MNIST - xyfJASON/image-datasets GitHub Wiki
Links
Official website | Papers with Code
Brief introduction
Copied from paperswithcode.
The MNIST database (Modified National Institute of Standards and Technology database) is a large collection of handwritten digits. It has a training set of 60,000 examples, and a test set of 10,000 examples. It is a subset of a larger NIST Special Database 3 (digits written by employees of the United States Census Bureau) and Special Database 1 (digits written by high school students) which contain monochrome images of handwritten digits.

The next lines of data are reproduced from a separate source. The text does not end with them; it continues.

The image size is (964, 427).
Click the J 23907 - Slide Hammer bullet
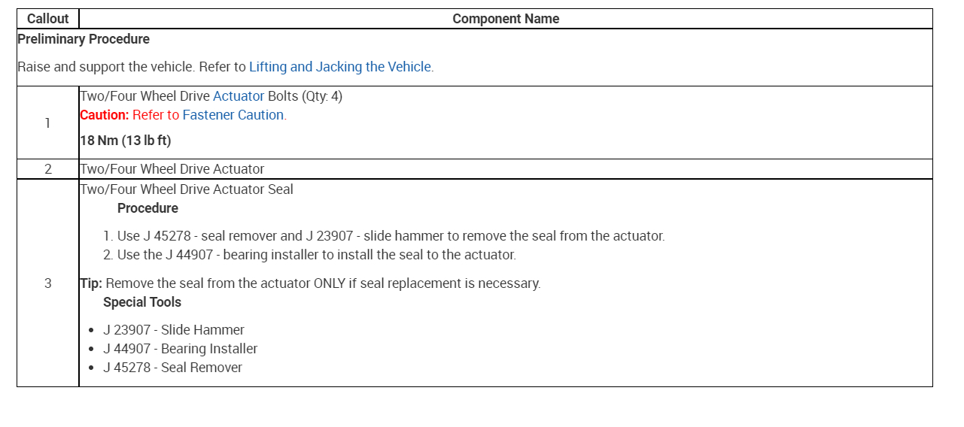click(x=174, y=330)
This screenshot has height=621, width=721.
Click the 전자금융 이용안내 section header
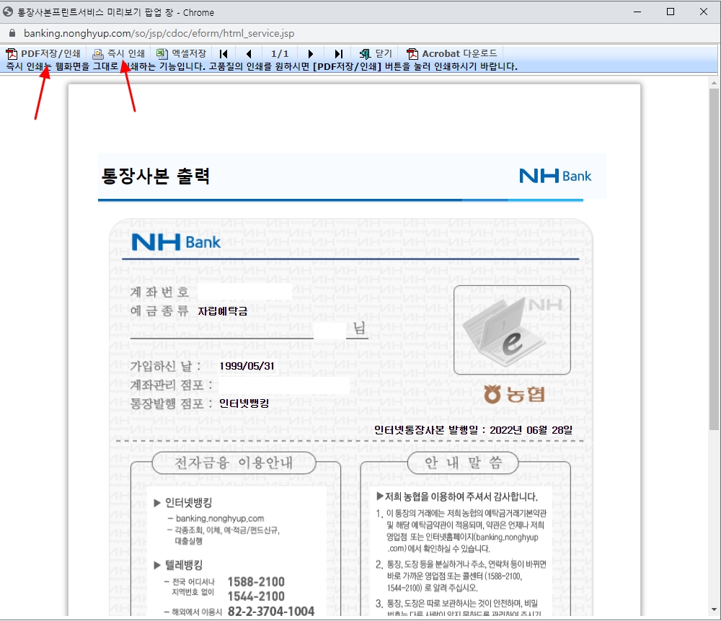233,463
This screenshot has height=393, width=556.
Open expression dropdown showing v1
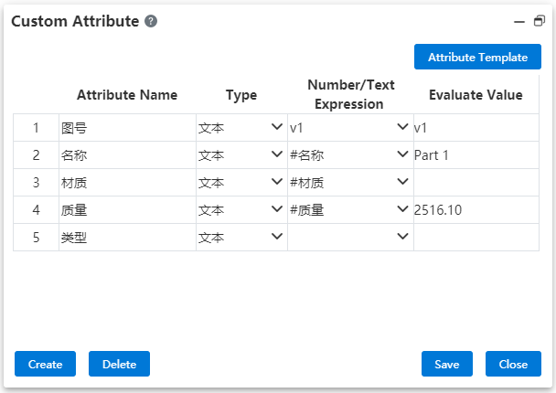tap(402, 127)

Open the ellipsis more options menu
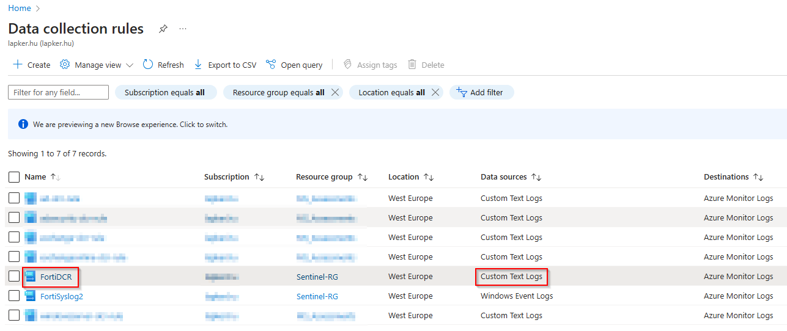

The digits have been size-normalized and centered in a fixed-size image. The original black and white (bilevel) images from NIST were size normalized to fit in a 20x20 pixel box while preserving their aspect ratio. The resulting images contain grey levels as a result of the anti-aliasing technique used by the normalization algorithm. the images were centered in a 28x28 image by computing the center of mass of the pixels, and translating the image so as to position this point at the center of the 28x28 field.
Statistics
Numbers: 70,000
Splits (train / test): 60,000 / 10,000
Resolution: 28×28
Labels:10 classes
Usage
File structure
Please organize the dataset in the following file structure:
root
└── MNIST
└── raw
├── t10k-images-idx3-ubyte
├── t10k-images-idx3-ubyte.gz
├── t10k-labels-idx1-ubyte
├── t10k-labels-idx1-ubyte.gz
├── train-images-idx3-ubyte
├── train-images-idx3-ubyte.gz
├── train-labels-idx1-ubyte
└── train-labels-idx1-ubyte.gz
Example
from torchvision.datasets import MNIST
train_set = MNIST(root='~/data/MNIST', train=True)
test_set = MNIST(root='~/data/MNIST', train=False)
print(len(train_set)) # 60000
print(len(test_set)) # 10000